Invoking the blessing of the Holy Spririt and the wisdom of St. Luke upon those serving in the health-care profession, Bishop Richard F. Stika celebrated a White Mass for medical professionals in the Diocese of Knoxville Oct. 17 at the Church of Divine Mercy.
Bishop Stika told the congregation, numbering about 100, that Jesus wishes to use them, and all of us, as instruments for good.
“In this Church of Divine Mercy, our mission is to trust in Jesus, knowing that he wishes to use all of us as his instruments of peace, health, friendship, goodness, compassion and charity,” Bishop Stika said. “I once saw the definition of love as ‘caring about another person more than you care about yourself.’”
He said love is caring about people all around us, even people we don’t know, which is what Pope Francis shows the world through his message — care and concern for other people.
“Today, as we celebrate the White Mass, it’s just a reminder to all of us that you, in one way or another, are an extension of the hands, face, voice and heart of Jesus. If you really take your ministry as people who are involved in health care, whatever that might be, do you do it for the money? Or is there something deeper than just a profession?” the bishop asked.

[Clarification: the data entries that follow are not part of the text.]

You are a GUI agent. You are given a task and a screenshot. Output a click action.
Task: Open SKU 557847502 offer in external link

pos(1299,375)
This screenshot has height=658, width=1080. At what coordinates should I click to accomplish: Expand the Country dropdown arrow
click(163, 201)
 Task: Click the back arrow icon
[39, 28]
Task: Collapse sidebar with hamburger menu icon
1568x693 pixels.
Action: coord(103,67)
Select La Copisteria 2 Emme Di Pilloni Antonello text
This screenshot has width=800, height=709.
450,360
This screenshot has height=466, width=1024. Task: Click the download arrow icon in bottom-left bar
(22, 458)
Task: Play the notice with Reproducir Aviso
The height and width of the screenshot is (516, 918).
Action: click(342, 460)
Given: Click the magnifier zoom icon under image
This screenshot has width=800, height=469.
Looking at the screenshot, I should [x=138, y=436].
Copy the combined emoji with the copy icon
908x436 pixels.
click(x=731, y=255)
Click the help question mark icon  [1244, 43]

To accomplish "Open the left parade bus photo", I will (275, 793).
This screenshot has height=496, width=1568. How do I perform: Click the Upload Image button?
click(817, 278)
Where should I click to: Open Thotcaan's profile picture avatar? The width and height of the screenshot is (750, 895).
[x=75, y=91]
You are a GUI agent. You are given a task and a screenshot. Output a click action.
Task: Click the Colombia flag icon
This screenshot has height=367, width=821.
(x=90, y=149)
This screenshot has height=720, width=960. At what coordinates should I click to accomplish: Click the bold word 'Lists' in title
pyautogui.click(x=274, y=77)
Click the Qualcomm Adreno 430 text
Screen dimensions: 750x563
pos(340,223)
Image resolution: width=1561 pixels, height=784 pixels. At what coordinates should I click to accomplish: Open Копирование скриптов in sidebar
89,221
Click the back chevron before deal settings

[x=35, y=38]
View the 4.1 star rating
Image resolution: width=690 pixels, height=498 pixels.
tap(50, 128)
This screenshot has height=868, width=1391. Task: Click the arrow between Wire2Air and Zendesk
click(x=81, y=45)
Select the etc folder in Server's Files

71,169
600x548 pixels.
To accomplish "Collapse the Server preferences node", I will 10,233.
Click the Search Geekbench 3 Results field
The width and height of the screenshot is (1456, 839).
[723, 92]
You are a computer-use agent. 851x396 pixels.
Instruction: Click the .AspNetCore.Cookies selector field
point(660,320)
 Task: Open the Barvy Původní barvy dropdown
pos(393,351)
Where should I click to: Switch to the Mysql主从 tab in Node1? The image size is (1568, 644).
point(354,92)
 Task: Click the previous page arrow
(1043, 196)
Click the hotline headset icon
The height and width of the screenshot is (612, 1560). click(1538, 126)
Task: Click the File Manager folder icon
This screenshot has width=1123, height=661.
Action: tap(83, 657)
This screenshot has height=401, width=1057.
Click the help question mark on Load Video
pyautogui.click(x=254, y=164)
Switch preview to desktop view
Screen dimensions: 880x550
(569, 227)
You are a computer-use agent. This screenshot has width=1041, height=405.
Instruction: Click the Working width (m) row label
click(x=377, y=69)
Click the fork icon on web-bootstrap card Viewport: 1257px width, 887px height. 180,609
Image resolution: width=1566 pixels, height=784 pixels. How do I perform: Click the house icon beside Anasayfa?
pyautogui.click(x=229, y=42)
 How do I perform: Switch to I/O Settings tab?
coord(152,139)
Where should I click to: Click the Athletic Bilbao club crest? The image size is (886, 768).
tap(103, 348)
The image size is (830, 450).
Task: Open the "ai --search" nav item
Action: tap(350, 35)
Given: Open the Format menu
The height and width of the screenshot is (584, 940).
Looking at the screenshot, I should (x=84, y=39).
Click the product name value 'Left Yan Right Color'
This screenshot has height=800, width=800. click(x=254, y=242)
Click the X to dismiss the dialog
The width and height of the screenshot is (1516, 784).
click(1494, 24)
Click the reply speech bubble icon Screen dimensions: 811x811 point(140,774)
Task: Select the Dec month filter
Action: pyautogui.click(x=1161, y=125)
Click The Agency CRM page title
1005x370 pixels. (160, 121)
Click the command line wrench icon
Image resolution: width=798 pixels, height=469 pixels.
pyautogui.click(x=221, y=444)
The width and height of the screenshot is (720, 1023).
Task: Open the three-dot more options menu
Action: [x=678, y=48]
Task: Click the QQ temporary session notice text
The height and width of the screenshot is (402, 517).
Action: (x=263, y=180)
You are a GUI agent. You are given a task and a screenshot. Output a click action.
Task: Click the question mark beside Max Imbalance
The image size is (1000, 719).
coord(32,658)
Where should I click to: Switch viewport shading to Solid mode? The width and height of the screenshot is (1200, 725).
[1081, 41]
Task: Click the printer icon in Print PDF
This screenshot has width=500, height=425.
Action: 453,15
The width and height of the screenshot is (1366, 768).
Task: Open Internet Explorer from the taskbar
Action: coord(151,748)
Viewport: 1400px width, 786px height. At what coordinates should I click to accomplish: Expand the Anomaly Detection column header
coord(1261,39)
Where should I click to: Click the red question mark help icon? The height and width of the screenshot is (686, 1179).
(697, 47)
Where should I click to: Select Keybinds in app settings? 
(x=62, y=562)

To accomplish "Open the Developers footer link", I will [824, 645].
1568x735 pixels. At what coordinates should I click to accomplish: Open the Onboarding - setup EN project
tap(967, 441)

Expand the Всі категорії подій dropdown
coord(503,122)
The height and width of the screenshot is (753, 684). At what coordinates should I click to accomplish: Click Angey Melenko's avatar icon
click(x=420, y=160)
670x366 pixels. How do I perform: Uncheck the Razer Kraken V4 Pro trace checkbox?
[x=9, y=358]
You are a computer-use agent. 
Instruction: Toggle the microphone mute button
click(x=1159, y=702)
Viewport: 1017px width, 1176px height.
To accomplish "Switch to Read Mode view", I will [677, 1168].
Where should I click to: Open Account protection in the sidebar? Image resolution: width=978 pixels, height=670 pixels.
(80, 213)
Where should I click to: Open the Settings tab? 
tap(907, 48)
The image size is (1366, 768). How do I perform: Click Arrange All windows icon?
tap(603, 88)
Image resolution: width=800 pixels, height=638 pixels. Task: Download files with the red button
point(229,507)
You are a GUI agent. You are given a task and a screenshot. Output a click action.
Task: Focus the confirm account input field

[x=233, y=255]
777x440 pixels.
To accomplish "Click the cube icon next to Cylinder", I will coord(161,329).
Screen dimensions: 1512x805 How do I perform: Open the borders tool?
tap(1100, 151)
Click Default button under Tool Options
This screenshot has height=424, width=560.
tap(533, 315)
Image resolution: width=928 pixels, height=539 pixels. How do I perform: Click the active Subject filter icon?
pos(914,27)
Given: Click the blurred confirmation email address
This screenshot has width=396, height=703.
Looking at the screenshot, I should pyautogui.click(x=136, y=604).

Bishop Stika then asked them if their ministry had more to do with practicing compassion, mercy and the presence of Jesus, of God.
He reminded them that Jesus’ ministry was focused on two vital actions along his journey — education and healing.
“Of all the people involved, the people who are physicians, who are nurses, and all the different classifications, including those who clean the hospitals and clinics, and those who make donations to clinics like our St. Mary’s mobile clinic, all these people are involved in the health ministry and the ministry of Jesus — the ministry of mercy. It is this ministry that reminds us to think about another person more than we think about ourselves,” the bishop said.
The tradition of the White Mass in the United States originates from the development of the national Catholic Medical Association in the early 1930s. From its inception, the medical profession has been understood to be a healing profession, a way in which Christ’s work continues on earth. The name of the Mass is taken from the color worn by those in the healing profession and is under the patronage of St. Luke, the patron saint of physicians.
Father William Gahagan and Father Jerry Tully, CSP concelebrated the Mass. Deacon Frank Fischer assisted.
Bishop Stika thanked Sister Mariana Koonce, RSM, the medical director of the diocese’s St. Mary’s Legacy Clinic, for her and her staff’s efforts to bring free health care to the uninsured and underinsured in East Tennessee.
Following the Mass, Sister Mariana hosted a luncheon featuring Dr. Barbara Harty-Golder, a lawyer and physician, who spoke on physician-assisted suicide.